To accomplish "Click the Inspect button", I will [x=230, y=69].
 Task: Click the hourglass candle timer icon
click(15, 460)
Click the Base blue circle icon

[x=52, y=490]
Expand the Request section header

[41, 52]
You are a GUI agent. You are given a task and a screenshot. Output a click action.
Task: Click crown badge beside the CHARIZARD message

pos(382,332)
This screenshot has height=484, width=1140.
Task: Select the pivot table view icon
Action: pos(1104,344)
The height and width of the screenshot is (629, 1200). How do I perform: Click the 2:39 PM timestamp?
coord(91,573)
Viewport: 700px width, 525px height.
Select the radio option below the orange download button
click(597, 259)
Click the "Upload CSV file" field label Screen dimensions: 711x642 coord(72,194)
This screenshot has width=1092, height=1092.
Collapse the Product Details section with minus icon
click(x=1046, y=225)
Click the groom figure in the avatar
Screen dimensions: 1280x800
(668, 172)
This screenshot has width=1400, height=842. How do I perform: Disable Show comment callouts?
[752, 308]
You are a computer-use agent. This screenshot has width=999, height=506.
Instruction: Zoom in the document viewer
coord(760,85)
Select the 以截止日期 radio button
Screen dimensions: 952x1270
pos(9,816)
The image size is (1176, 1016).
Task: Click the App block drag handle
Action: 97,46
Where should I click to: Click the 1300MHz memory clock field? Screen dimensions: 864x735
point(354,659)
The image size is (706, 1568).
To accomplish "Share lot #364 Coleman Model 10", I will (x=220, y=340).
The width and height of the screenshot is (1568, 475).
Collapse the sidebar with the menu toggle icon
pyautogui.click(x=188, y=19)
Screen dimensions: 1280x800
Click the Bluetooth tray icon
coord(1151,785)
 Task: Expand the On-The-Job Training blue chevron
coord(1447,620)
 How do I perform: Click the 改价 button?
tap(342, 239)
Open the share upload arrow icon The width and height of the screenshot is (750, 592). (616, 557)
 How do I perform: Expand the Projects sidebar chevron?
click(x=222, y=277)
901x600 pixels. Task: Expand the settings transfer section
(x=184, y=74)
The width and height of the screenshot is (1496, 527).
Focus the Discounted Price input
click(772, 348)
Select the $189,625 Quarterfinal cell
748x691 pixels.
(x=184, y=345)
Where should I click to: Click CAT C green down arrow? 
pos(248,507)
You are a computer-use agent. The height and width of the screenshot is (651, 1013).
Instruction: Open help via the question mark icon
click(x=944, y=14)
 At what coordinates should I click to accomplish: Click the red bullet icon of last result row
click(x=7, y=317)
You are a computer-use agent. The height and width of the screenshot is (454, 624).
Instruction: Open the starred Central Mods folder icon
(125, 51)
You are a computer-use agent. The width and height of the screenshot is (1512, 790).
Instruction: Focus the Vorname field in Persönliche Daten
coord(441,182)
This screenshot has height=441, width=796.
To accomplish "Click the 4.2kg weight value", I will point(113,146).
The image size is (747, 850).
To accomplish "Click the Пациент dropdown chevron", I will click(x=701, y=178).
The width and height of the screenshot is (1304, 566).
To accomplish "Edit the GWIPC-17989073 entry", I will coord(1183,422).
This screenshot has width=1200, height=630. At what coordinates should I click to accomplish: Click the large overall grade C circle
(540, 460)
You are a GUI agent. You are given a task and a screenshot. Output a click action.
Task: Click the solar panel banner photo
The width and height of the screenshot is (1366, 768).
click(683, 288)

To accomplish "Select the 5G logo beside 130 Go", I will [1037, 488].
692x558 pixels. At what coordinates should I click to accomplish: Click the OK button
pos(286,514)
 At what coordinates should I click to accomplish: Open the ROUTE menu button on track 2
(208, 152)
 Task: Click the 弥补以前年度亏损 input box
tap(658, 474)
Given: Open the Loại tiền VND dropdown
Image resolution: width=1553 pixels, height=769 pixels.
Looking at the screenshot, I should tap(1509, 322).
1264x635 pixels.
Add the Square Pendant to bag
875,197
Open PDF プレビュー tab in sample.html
------------------------------------------------------------------------
### DIRECTIONS
Where a line in the preceding listing contains the word "will", include it in your count, and reply with that number alone.

### COMPLETED TASK
6